When it comes to ethical violations, almost everybody has a candidate for blame: permissive society, greed, even bad parenting. But James Hoopes, Distinguished Professor of History at Babson College in Babson Park, Mass., has an unusual culprit. He believes that certain ideas about how to be a good manager can actually contribute to ethical breakdowns. Hoopes is the author of False Prophets (Perseus Books, 2003), a book that explores the history of ideas in management.
Because he teaches at a business school, Hoopes says, he's seen many of these ideas put into practice, and he's seen the results. "I've been managed by walking about and managed by objectives," he says. "I have a lot of firsthand experience working with people who are using various management devices and ideas to manage people. I've also been a department chairman and administrator or manager myself, so I feel like I know the territory pretty well."
In False Prophets, Hoopes details the essential management ideas that have passed through the business world, from Frederick Taylor to Elton Mayo to Peter Drucker. He acknowledges the valuable ideas these thinkers have contributed to business. But, to the extent that these thinkers and others attempted to make the workplace more "democratic" by suggesting that managers should obscure or avoid the use of top-down power, Hoopes argues, they have often contributed to unethical behavior.
"To make corporate life palatable to Americans, some of the gurus have unrealistically minimized the amount of power it takes to manage, whereas others have claimed management power can be made morally legitimate," he writes. "Either way, they have contradicted, often with the best of intentions, the traditional democratic attitude toward power, which is to reluctantly admit its necessity, suspect it of bad intentions, and try to fence it in."
Hoopes believes that Enron is a fine example of what happens when leaders attempt to lead by inspiring others—without using their power to safeguard the bottom line as well. "After the Enron story broke, television news programs ran file footage of [former CEO Ken] Lay sermonizing like a teaching elder on the 'core of values' in the heart of every 'leader,'" Hoopes writes. "But the subordinates who have come forward so far have reported that Lay, unlike [Jeffrey] Skilling, was a hands-off manager who lacked the accounting know-how to arrange Enron's complex deals. Lay probably truly, not hypocritically, believed he could run the company by telling others what a good person he was. It will be a long time before we know the whole Enron story, but the gurus' notion of management by moral authority should not be let off the hook until we do."

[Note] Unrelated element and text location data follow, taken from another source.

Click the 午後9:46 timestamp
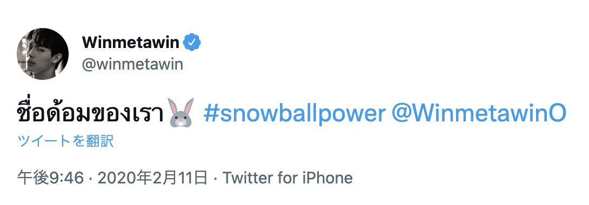Viewport: 589px width, 205px height. pyautogui.click(x=50, y=178)
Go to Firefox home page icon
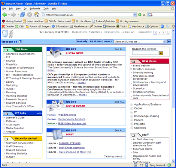The height and width of the screenshot is (168, 176). [37, 15]
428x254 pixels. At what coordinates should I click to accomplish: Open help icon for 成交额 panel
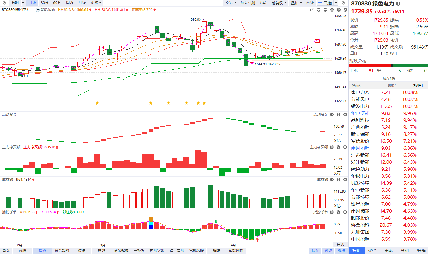(x=338, y=180)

Hoopes says that while the ethical failures that have received the most press have been those involved with cooking the books and duping the stockholders, it's important to remember that for a manager, a key area of ethics is doing the right thing in regard to direct reports. He suggests that managers, rather than focusing on setting an example and leading by their moral authority, should simply exercise the power they've been given—but they should make sure that they do so with a dose of humility. "The managers I see whom I'm impressed by—and who are effective—worry a great deal about whether or not they're doing the right thing," he says. —H.D.